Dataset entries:

.....

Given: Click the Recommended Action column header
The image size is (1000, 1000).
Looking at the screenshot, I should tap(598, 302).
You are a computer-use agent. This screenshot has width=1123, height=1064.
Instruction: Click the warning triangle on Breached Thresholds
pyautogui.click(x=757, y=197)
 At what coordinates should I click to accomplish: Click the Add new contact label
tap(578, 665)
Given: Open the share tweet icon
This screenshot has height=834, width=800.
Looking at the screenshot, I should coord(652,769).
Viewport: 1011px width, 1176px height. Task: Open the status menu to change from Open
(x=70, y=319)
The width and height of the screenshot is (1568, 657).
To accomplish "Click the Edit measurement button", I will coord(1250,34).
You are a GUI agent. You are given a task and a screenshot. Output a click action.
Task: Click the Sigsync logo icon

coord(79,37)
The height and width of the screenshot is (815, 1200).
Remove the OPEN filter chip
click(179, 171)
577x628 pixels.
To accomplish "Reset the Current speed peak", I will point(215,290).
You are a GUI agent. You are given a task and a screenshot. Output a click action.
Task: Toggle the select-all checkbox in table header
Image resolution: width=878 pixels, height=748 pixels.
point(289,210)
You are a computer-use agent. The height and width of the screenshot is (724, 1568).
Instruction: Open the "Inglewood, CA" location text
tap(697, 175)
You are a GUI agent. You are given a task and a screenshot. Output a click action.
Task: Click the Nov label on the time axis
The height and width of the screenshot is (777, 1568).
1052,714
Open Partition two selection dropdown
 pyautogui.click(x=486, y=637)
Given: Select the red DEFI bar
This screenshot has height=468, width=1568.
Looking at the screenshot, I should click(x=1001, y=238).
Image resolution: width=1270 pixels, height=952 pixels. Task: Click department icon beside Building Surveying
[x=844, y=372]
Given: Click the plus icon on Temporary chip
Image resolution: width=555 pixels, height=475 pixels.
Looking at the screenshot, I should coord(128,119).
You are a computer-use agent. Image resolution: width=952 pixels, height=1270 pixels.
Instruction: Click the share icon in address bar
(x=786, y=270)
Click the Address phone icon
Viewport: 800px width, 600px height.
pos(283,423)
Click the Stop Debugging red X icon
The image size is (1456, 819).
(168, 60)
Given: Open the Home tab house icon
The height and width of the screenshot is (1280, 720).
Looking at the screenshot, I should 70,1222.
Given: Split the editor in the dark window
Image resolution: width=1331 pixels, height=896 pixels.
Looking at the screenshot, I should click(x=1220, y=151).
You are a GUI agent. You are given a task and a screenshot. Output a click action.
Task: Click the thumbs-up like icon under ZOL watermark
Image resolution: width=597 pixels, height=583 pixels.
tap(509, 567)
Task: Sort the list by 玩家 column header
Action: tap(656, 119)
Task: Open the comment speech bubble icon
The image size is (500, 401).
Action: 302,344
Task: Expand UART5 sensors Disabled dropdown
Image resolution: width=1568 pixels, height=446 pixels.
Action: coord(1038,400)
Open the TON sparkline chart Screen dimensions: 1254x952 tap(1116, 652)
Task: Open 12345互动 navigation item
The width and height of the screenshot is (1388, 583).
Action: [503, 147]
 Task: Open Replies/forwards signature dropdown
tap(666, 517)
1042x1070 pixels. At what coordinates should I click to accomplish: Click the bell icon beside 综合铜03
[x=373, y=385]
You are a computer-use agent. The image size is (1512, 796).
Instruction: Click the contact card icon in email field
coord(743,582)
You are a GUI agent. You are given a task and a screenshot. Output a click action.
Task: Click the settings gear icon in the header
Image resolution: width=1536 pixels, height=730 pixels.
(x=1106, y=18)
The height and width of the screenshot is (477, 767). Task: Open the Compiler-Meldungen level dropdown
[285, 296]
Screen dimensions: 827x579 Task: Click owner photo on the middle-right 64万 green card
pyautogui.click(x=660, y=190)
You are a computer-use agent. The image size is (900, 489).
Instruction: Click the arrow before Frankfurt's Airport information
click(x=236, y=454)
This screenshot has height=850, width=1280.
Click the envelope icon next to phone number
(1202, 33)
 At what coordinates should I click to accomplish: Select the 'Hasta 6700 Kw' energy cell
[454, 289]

.....

About this task -> Begin with the line that contains "1042x1070 pixels. At" and end with the last line of the records; set down every line in that span exactly, and nothing else.

Finished task ->
1042x1070 pixels. At what coordinates should I click to accomplish: Click the bell icon beside 综合铜03
[x=373, y=385]
You are a computer-use agent. The image size is (1512, 796).
Instruction: Click the contact card icon in email field
coord(743,582)
You are a GUI agent. You are given a task and a screenshot. Output a click action.
Task: Click the settings gear icon in the header
Image resolution: width=1536 pixels, height=730 pixels.
(x=1106, y=18)
The height and width of the screenshot is (477, 767). Task: Open the Compiler-Meldungen level dropdown
[285, 296]
Screen dimensions: 827x579 Task: Click owner photo on the middle-right 64万 green card
pyautogui.click(x=660, y=190)
You are a computer-use agent. The image size is (900, 489).
Instruction: Click the arrow before Frankfurt's Airport information
click(x=236, y=454)
This screenshot has height=850, width=1280.
Click the envelope icon next to phone number
(1202, 33)
 At what coordinates should I click to accomplish: Select the 'Hasta 6700 Kw' energy cell
[454, 289]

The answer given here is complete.